Disputes & Governing Law

Governing Law

These Terms and all engagements governed by them shall be construed in accordance with the laws of the State of Ohio, without regard to its conflict of law provisions.

Dispute Resolution

In the event of a dispute arising from or relating to these Terms or any engagement, the parties agree to first attempt resolution through good-faith negotiation. If negotiation fails within 30 days, disputes shall be submitted to binding arbitration in Hamilton County, Ohio, under the rules of the American Arbitration Association. The prevailing party shall be entitled to recover reasonable attorneys' fees.

Jurisdiction

For any matters not subject to arbitration, both parties consent to the exclusive jurisdiction of the state and federal courts located in Hamilton County, Ohio.

12

Amendments & Entire Agreement

Updates to Terms

The Provider reserves the right to update these Terms at any time. Updated Terms will be posted at this URL with a revised effective date. Engagements in progress at the time of an update are governed by the Terms in effect at the time the SOW was executed.

Entire Agreement

These Terms, together with any executed SOW, constitute the entire agreement between the parties with respect to the subject matter hereof and supersede all prior negotiations, representations, warranties, and understandings.
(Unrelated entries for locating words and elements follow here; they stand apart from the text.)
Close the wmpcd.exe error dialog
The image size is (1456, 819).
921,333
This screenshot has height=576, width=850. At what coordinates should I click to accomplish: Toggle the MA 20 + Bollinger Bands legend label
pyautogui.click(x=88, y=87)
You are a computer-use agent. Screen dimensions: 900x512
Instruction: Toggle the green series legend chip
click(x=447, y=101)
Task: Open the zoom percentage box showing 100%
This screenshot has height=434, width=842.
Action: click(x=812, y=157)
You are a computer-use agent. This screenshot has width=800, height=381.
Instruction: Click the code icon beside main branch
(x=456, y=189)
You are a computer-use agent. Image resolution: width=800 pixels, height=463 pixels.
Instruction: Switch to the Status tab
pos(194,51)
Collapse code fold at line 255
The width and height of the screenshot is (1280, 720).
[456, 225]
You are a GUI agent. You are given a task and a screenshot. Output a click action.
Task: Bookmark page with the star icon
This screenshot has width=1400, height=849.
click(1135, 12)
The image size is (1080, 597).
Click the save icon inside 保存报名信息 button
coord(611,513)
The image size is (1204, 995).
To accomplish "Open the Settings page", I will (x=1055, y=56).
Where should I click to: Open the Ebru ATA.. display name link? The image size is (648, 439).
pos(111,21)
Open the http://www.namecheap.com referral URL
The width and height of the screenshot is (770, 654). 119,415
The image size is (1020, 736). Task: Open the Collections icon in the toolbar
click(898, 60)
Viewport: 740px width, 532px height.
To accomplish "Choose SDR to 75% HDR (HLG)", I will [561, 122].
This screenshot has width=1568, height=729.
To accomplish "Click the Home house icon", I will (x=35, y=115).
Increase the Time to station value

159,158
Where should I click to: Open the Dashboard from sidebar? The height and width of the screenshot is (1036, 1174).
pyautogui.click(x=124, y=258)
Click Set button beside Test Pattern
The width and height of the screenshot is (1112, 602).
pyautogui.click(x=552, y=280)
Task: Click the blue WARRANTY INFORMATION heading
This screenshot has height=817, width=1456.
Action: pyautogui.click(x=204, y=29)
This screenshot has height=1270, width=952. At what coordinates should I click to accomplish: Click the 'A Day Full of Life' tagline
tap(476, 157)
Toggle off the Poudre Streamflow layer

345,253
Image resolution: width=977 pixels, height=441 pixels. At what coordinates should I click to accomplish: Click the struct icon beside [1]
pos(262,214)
No modification of these Terms is effective unless in writing and signed by both parties.

Severability

If any provision of these Terms is found to be unenforceable, the remaining provisions shall continue in full force and effect.

Contact

Questions regarding these Terms may be directed to JoshJWGM via the contact form or the application form on this site.

Last updated: January 1, 2026 · These terms apply to all engagements commencing on or after this date. These Terms are provided for informational purposes and do not constitute legal advice. Clients are encouraged to seek independent legal counsel prior to executing any Statement of Work.
13

Ignition Program

Ignition is a selective co-founding sprint program operated by the Provider. It is distinct from ClarityOS architecture engagements and is governed by these Terms in addition to any Ignition-specific agreement executed between the parties.

Program Structure

Ignition is a fixed-duration sprint — typically 60 days — designed to move a selected founder from validated idea to first revenue. The Provider participates as a co-founder and execution partner, not as a traditional advisor, accelerator, or investor of record unless separately documented.

Selection & Fit

Participation is by application and invitation only. The Provider selects a limited number of companies per cohort based on founder readiness, idea clarity, domain expertise, and operational fit. Submission of an application does not guarantee selection.

Economics & Equity

Ignition economics are documented in the application acknowledgment and any executed co-founder agreement. Typically, the Provider receives 20% co-founder equity vested at close, with the founder retaining 25% immediate and 55% on a standard vesting schedule. The Provider may also contribute capital scoped to what the venture needs, as specified in the agreement.

Equity terms, vesting schedules, and sprint cost arrangements are finalized only in a written agreement signed by both parties. Application acknowledgments are not binding equity grants.
Intellectual Property & Roles

Unless otherwise specified in a signed Ignition agreement, work product created during the sprint — including brand assets, offer structure, website, operational systems, and launch materials — is intended for use by the venture. The Provider retains rights to general methodologies, frameworks, and non-company-specific tools developed independently of the venture.

No Guarantee of Outcome

Ignition is an execution partnership, not a guarantee of revenue, funding, or commercial success. The Provider commits structured co-founding effort; outcomes depend on market conditions, founder execution, and factors outside the Provider's control.